There are many ways to determine how much a home is worth. Appraisers use 3 different theories, and real estate agents us a combination of these methods. Once you have a number that you believe your home is worth, then you have to determine what list price you will choose in order to sell your home in the time that you need. A value is a starting point, but your actual listing price could be higher or lower.
Pricing your home can be quite emotional. A home becomes personal and most home owners not only want to make a profit, but they want to get an additional amount for each improvement they made. The market may not dictate these improvements into actual increased value however. The market also doesn’t care how much you may need to move on. Imagine if you will that you are buying your next home, the house is worth $150,000 but the sellers need $200,000 to buy a new house. What are the chances you will just give them an extra $50,000 because they need it? None. The same is true for your house. Simply put, it is worth what it is worth. Your needs will not be taken into account.

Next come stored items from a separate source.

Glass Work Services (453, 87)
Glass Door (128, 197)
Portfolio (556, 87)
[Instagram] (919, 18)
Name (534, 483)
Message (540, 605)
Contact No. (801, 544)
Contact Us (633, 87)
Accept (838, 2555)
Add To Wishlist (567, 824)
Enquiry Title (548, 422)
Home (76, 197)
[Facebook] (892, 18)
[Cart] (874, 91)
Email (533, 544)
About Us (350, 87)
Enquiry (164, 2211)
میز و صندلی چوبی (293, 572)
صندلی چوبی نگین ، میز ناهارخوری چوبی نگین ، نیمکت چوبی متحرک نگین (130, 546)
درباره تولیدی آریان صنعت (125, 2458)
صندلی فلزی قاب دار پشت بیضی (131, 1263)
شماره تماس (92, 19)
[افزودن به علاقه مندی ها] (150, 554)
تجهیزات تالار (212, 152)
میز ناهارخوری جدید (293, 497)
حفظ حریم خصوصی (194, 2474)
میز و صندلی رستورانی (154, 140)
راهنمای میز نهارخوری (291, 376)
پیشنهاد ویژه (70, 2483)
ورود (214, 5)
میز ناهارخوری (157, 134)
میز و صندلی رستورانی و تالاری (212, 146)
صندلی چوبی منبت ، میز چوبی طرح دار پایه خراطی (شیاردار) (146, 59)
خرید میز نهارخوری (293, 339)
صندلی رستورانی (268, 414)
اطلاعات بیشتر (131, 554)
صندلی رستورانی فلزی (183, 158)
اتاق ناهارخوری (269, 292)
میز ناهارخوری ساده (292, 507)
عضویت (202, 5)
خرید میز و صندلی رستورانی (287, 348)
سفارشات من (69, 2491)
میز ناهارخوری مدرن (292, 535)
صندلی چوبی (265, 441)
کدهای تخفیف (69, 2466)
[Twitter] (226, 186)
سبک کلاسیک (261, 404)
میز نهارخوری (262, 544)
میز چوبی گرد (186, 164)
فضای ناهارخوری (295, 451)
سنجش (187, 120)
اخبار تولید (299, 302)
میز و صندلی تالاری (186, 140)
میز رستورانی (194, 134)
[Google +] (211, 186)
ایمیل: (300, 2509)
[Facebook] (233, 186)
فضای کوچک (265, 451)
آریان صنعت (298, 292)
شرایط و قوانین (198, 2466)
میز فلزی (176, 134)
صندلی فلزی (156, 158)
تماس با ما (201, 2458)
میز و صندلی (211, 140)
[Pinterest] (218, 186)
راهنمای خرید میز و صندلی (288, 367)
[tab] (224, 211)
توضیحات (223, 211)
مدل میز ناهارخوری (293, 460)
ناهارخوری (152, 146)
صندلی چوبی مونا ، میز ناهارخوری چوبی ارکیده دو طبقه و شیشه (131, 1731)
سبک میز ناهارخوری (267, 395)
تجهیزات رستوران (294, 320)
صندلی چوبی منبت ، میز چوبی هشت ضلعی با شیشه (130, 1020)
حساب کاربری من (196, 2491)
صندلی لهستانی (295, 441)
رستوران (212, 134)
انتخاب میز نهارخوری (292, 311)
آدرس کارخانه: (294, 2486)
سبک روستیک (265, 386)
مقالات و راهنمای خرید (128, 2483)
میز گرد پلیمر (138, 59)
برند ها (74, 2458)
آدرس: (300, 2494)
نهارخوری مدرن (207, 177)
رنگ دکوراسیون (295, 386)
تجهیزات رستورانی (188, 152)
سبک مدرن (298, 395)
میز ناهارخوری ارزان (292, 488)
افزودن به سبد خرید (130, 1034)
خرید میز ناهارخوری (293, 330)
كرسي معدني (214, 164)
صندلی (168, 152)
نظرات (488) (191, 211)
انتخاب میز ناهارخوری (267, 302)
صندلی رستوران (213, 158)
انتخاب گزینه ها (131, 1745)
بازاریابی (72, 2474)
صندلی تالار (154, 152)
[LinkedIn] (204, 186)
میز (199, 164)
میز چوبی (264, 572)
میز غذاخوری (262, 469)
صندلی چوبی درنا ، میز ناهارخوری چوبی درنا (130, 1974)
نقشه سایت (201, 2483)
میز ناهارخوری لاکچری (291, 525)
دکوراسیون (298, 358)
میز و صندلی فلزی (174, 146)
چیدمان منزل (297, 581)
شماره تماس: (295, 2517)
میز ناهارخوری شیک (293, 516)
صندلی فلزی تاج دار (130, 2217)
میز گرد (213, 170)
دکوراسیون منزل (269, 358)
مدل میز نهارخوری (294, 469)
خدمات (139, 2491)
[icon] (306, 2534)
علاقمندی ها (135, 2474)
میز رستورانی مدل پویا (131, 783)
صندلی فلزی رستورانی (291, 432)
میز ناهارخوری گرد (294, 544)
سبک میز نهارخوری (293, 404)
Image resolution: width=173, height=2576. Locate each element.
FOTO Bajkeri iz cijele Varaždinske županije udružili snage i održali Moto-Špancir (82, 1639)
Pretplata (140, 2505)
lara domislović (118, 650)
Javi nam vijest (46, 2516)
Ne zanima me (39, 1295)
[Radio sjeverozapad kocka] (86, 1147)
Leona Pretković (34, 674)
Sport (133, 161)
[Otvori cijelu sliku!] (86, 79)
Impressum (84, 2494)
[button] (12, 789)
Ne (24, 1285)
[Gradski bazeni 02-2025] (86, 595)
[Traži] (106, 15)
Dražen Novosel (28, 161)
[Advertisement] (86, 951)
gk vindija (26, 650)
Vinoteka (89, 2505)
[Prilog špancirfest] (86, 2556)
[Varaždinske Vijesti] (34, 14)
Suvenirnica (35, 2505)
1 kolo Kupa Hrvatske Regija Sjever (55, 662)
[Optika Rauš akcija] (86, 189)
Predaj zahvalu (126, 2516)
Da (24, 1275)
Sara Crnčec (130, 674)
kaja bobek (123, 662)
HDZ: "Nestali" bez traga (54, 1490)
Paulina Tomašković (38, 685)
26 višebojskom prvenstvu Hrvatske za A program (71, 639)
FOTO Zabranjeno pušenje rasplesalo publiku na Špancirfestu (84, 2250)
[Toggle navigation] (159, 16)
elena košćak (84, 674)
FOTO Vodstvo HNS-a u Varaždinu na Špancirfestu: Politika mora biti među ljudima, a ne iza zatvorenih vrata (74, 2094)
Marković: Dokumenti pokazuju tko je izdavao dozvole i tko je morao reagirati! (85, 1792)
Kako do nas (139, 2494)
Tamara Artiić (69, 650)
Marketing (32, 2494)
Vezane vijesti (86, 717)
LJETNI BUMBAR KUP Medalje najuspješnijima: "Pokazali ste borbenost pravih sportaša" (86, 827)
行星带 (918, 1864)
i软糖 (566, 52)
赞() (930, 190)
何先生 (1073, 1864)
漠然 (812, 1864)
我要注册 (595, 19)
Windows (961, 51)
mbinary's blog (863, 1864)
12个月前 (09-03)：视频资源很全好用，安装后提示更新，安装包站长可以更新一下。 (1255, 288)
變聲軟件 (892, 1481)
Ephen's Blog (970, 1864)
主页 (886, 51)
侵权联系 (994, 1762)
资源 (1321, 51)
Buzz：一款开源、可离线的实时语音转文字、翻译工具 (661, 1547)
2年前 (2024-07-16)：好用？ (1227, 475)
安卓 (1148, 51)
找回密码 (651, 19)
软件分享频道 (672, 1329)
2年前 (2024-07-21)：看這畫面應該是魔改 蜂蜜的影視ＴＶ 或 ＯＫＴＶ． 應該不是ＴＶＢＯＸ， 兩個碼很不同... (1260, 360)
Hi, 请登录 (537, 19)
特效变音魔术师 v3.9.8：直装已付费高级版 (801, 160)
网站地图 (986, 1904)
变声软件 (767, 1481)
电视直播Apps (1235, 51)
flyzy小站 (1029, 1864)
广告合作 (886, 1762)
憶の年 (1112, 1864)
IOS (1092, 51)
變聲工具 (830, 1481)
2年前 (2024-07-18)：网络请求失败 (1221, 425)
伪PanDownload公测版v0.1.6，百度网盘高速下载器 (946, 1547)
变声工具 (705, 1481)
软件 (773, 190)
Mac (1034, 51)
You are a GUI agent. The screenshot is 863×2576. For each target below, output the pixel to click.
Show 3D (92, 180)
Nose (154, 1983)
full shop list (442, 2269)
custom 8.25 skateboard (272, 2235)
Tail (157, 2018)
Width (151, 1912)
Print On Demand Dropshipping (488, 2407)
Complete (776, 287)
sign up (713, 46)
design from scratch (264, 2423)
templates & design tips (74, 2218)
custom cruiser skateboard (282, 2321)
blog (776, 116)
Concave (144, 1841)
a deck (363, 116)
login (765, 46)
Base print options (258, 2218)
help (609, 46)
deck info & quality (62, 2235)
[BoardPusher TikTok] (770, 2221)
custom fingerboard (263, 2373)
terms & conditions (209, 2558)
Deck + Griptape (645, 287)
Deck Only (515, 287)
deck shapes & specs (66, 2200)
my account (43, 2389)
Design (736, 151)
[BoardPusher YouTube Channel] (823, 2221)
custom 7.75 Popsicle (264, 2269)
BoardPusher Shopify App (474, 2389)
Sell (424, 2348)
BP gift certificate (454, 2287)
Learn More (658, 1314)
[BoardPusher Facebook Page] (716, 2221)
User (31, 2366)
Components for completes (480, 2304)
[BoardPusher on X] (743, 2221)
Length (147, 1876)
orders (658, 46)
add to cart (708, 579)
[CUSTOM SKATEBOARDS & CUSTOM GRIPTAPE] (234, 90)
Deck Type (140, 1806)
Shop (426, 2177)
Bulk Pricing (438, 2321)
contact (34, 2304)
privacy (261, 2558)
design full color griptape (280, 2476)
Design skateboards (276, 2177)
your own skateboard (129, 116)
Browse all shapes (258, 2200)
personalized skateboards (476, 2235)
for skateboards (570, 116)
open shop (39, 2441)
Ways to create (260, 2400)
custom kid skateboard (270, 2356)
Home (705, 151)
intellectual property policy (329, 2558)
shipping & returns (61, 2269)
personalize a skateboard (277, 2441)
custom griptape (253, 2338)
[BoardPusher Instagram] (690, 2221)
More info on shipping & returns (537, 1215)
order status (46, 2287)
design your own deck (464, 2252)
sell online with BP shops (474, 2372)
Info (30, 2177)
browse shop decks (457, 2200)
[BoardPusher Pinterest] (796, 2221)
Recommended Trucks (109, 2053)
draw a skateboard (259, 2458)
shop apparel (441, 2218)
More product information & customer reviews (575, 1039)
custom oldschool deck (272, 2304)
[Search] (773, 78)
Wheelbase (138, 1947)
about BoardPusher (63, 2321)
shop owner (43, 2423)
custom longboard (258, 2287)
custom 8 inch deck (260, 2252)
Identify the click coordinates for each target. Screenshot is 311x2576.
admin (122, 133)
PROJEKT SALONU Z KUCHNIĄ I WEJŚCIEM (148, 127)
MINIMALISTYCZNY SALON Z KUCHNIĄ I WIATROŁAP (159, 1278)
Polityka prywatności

Even if you owe more than it is worth. In this case, short sales are often your only choice.
Agents take into account recent sales, typically within 1 mile of your home, that are similar to your house. They then make adjustments based on any differences in your home when compared to the sold homes. For instance, maybe your home doesn’t have a basement while a home that sold recently had one, or you have an extra bedroom or in-ground pool. Some changes mean adding or taking away value based on area averages and desire. A pool could be a positive or a negative, so some changes are more variable than others.
Once your agent has a value they will (or should) explain what price will get the most showings and the best chance of a quick sale. This is mostly a statistical calculation that follows the bell curve. If your house is priced below market value, more people will be interested, simply because everyone likes a deal. If your house is priced above market value, the pool of buyers will be smaller. If it is priced right at market value you will get the normal amount of viewers. Pricing your home below market value may seem like a gamble, and it is. You could only get offers that are less than your home is worth. On the other hand, you could start a bidding war between buyers that know the value of the home, potentially raising your final sales price higher than your home’s actual value.
Price points can also come into play. Internet searches are typically done in price ranges rather than specific prices. For instance, someone can search for homes up to $150,000 or from $150,000 to $200,000 to narrow their search to a realistic number of homes. If your home is priced at $154,000 you will miss those searching only up to $150,000, but if your home is priced at $149,999 you will miss those searching from $150,000 to $200,000. Knowing which price range is best is part of your agents job and will be based on current market stats.
The biggest thing to know about pricing your home is that the market changes quickly and you need to be ahead of it, not making changes reacting to problems after they happen. This can be difficult but a good agent will prepare you for changes before they ever occur. New houses that go on the market, houses that go under contract, responses from viewings and other agents, and lots of viewings with no offer can all lead to suggested price changes. A good agent will make sure you know that they will be making price change suggestions if specific metrics are not met.
Some agents are afraid to make price change suggestions, or even tell you the true value of your home. These agents come in and ask you what you want for your house and agree to list it at that price just to get the listing. For them it is a numbers game, enough listings and they will definitely make a sale. I often hear from clients that had their house on the market for awhile with another agent with no results. Typically they heard several values from different agents and they went with the agent that said it was worth the most. After the house sat on the market for 6 months with no viewings or offers they finally realized maybe there was an issue. When you are interviewing agents be open to what they are suggesting as a price, even if it is less than you think or need. The first 3 weeks of being on the market is when you get the most viewings, so if your home is priced too high, you will be playing catch up throughout the listing period and these homes often end up selling for under market value simple because buyers believe there is something wrong with it since it has been on the market for so long.